Premiums for white, or refined, sugar are rising in India and Europe, possibly signaling increased demand for the sweetener before the Ramadan, according to Swiss Sugar Brokers.
The price of white sugar in India, the world’s second- biggest producer and largest consumer, is $25 a metric ton above the August futures on the NYSE Liffe exchange in London, the broker said in a report e-mailed dated May 12. The premium was $15 a ton on May 5, according to data from the broker.
The premium in the European Union is $40 a ton above NYSE Liffe, up from $35 a ton on May 5, data from the broker show. In Thailand, the world’s second-largest exporter, the premium held is $25 a ton for shipment in bulk and $35 a ton for containers.
The premiums and the price difference between white and raw sugar futures are “firm” and that “could be the front-runner indicator of the pre-Ramadan demand,” Naim Beydoun, a broker at the Rolle, Switzerland-based company, wrote in the report. EU supplies are also limited because the season that started in October is now coming to an end, he added.
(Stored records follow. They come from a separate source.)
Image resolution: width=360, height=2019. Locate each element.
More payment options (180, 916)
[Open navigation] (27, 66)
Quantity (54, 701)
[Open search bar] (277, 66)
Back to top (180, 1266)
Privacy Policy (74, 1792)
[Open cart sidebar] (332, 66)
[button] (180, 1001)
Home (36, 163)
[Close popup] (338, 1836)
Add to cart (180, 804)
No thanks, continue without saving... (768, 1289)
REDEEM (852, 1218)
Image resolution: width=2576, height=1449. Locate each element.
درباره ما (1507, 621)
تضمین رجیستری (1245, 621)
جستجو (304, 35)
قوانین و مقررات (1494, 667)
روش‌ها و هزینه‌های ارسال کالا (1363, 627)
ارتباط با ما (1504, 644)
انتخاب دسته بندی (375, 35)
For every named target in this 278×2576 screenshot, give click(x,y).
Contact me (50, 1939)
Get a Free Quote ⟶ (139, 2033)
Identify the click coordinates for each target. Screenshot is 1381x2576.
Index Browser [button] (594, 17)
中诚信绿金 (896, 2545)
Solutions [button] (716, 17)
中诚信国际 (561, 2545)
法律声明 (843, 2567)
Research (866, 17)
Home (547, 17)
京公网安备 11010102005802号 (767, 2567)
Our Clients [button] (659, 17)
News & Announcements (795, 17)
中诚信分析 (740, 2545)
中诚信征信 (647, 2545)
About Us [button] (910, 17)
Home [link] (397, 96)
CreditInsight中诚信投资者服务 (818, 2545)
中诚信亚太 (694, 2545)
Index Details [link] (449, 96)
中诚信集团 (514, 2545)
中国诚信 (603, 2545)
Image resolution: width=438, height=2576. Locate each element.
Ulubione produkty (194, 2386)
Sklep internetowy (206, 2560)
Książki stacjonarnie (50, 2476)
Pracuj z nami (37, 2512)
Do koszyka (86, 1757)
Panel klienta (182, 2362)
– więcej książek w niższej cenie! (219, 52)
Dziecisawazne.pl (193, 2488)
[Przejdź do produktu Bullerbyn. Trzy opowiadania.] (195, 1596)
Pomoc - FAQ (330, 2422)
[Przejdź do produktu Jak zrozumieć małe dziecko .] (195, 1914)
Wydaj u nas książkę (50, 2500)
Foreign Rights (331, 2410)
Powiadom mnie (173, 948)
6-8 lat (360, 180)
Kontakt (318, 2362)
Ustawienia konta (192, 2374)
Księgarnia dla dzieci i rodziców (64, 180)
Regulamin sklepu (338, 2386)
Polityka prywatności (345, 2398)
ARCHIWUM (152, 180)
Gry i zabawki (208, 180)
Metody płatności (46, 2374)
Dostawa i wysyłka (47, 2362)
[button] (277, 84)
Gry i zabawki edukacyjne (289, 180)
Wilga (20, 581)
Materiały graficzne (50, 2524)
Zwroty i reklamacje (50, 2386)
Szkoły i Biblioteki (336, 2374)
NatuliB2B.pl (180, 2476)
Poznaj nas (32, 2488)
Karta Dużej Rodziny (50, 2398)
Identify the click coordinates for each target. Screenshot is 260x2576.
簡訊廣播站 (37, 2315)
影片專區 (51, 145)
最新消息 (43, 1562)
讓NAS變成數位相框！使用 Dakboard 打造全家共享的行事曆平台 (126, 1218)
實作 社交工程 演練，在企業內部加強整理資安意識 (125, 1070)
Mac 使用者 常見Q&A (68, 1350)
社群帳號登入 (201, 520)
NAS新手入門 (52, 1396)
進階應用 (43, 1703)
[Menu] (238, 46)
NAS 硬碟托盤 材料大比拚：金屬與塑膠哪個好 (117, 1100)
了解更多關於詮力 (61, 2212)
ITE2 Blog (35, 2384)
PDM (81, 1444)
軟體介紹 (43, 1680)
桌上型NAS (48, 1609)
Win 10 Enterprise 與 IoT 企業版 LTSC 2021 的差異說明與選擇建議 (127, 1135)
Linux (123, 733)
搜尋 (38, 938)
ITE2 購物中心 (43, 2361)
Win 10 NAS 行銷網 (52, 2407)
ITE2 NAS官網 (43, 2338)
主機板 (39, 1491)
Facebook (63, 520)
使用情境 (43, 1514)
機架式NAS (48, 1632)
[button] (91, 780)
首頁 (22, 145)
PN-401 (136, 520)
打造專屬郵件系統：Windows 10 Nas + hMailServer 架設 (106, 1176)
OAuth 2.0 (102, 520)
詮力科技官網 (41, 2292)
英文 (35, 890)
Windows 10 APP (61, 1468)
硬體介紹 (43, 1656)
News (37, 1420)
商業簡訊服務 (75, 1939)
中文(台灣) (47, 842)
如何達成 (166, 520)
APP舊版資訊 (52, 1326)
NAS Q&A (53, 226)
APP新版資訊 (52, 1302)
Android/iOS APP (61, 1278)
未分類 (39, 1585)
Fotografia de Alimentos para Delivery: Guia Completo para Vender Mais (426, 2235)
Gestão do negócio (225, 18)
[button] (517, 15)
Muslim nations usually stock up on sugar before Ramadan, which starts in July this year. White sugar futures trading in London were $109.90 a ton more expensive than the raw sugar contract negotiated in New York by 11:22 a.m. in London, an increase of 23 percent so far this year, data on Bloomberg showed. Thailand may benefit this year from demand before Ramadan because the crop in top global producer Brazil started later than usual.
Raw Sugar Premium
The premium buyers have to pay to obtain raw sugar from Brazil, the world’s biggest producer, also rose this week as traders sought to cover their short positions, or bets on lower prices, according to Swiss Sugar Brokers.
Brazilian sugar for loading at the port of Santos from May 15 to June 15 was 0.2 cent a pound above the July contract on the ICE Futures U.S. exchange in New York, Swiss Sugar Brokers said in the report. That compares with a premium of 0.03 cent to 0.06 cent on May 5.
The increase in premiums may signal “short-term supply is not as ample as expected,” Beydoun said.